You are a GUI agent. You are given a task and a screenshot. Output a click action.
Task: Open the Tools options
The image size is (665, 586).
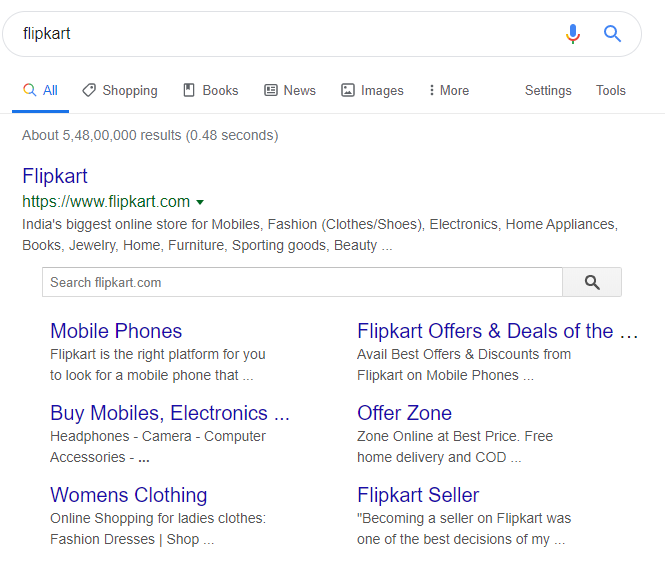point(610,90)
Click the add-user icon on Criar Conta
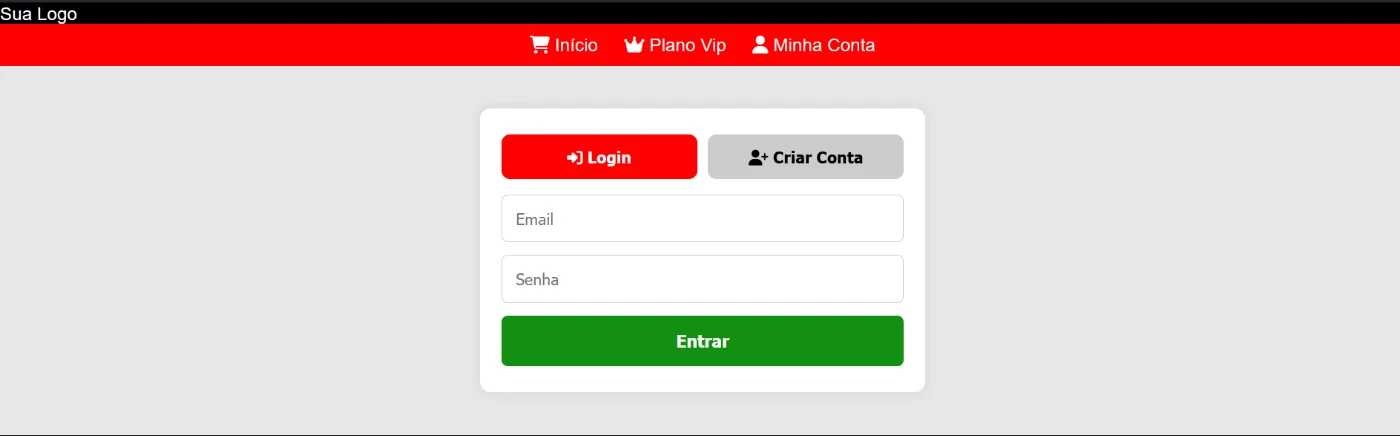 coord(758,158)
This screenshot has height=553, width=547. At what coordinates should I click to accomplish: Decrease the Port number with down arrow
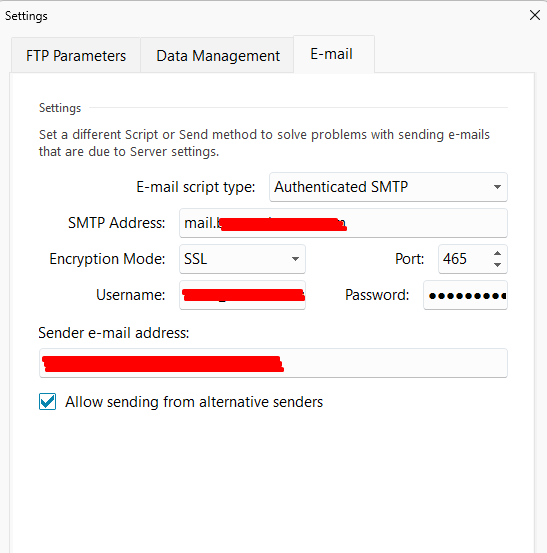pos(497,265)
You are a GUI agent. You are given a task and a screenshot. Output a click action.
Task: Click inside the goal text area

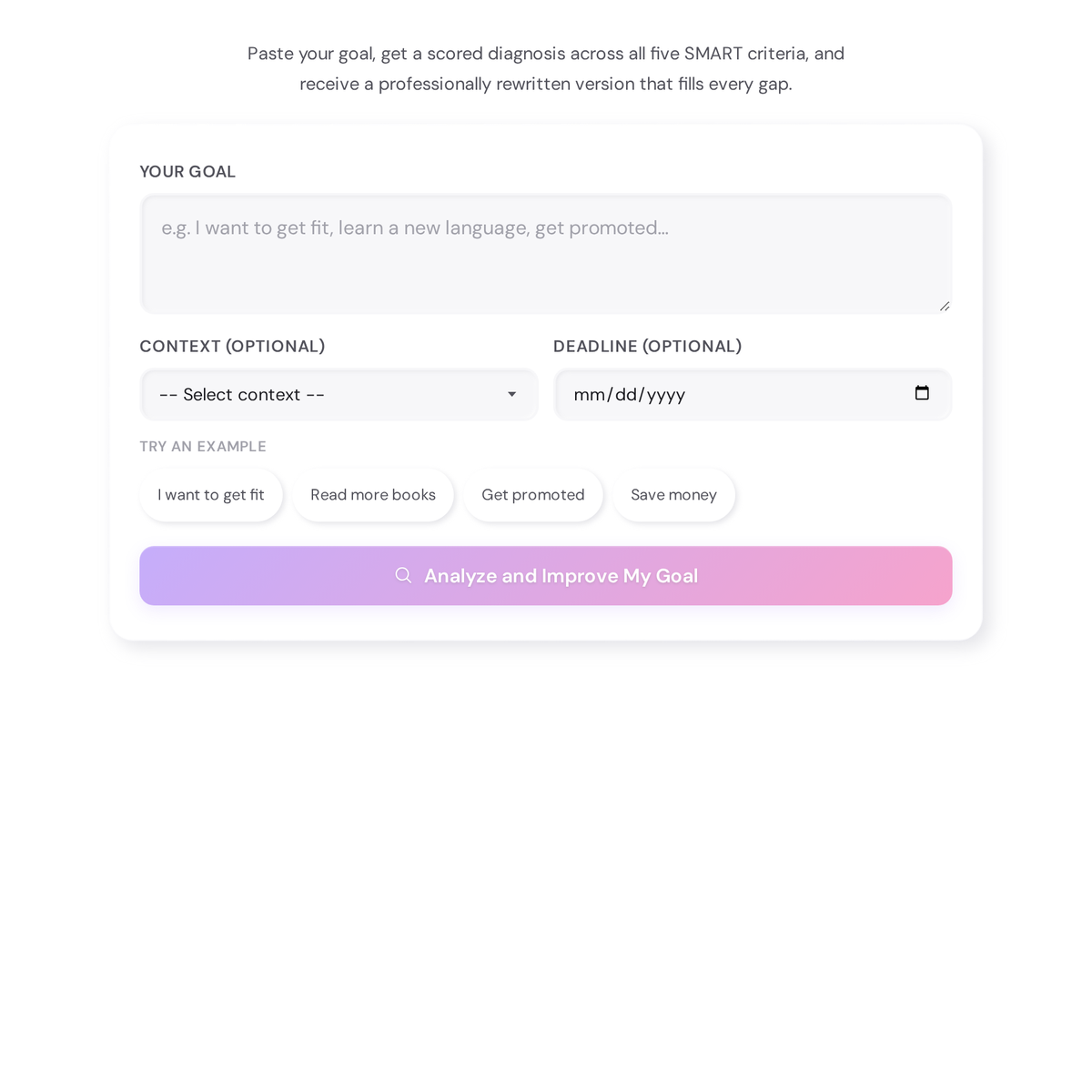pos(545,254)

...

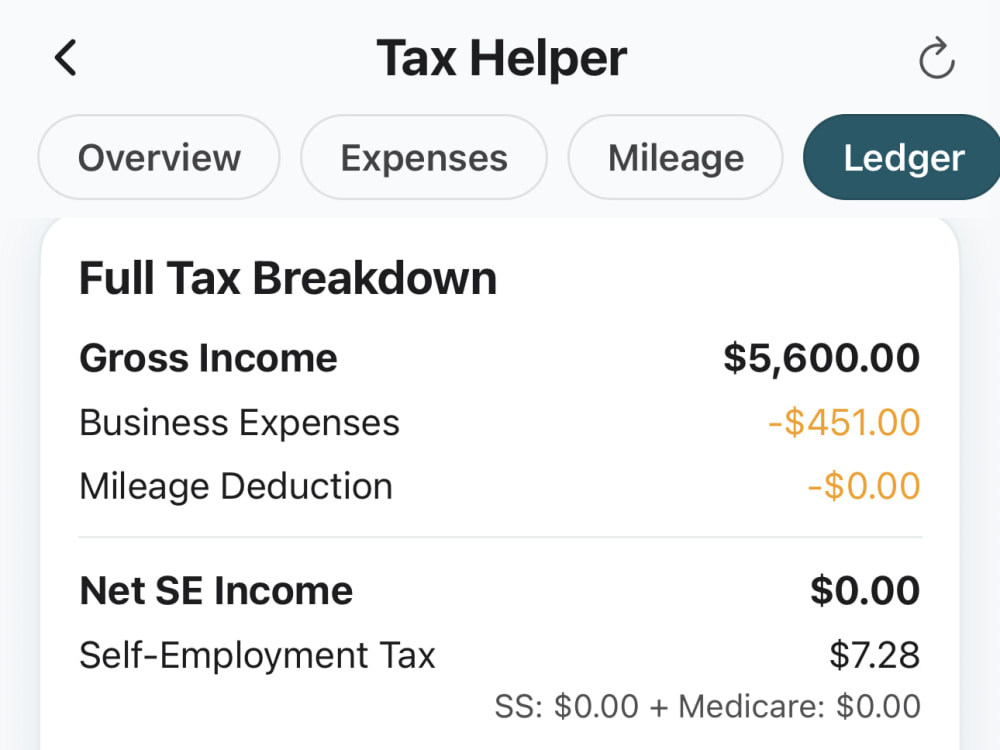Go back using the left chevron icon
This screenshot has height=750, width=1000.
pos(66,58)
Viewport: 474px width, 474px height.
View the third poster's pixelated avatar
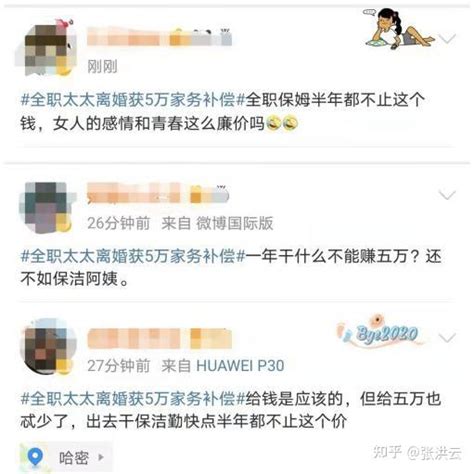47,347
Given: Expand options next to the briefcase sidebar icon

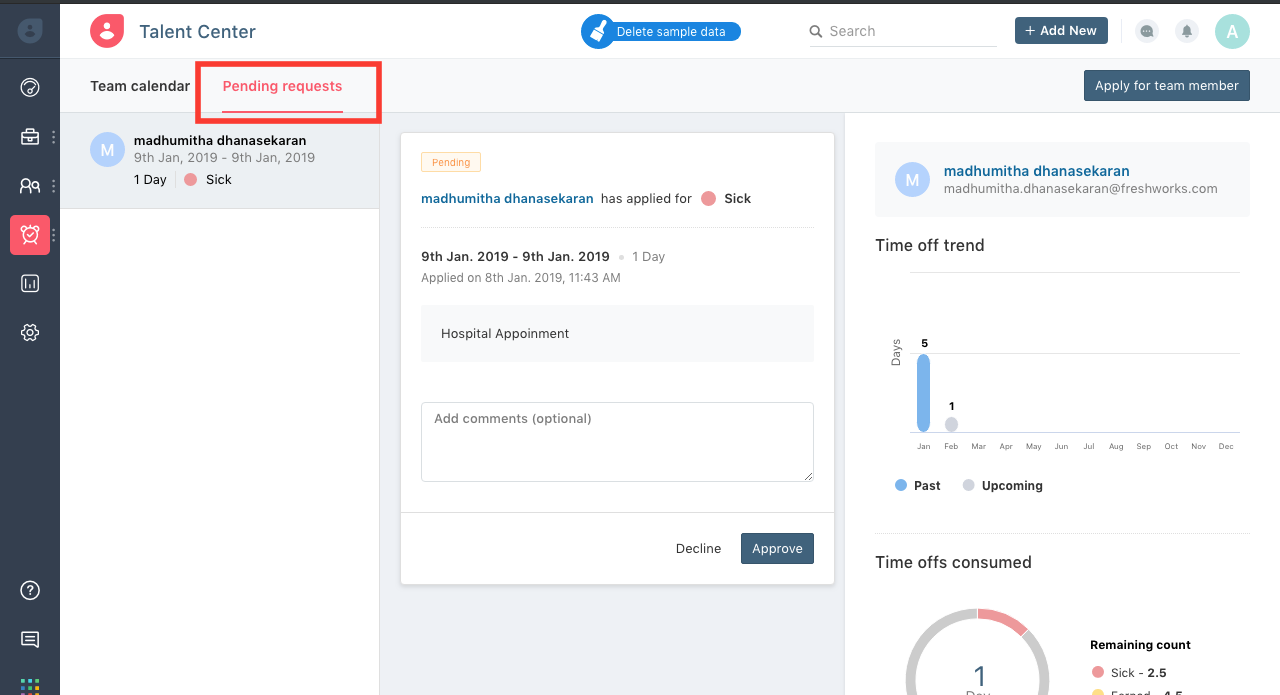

- Your objective:
Determine how many lines above contain "options" and respond with that number only.

- Task solution:
2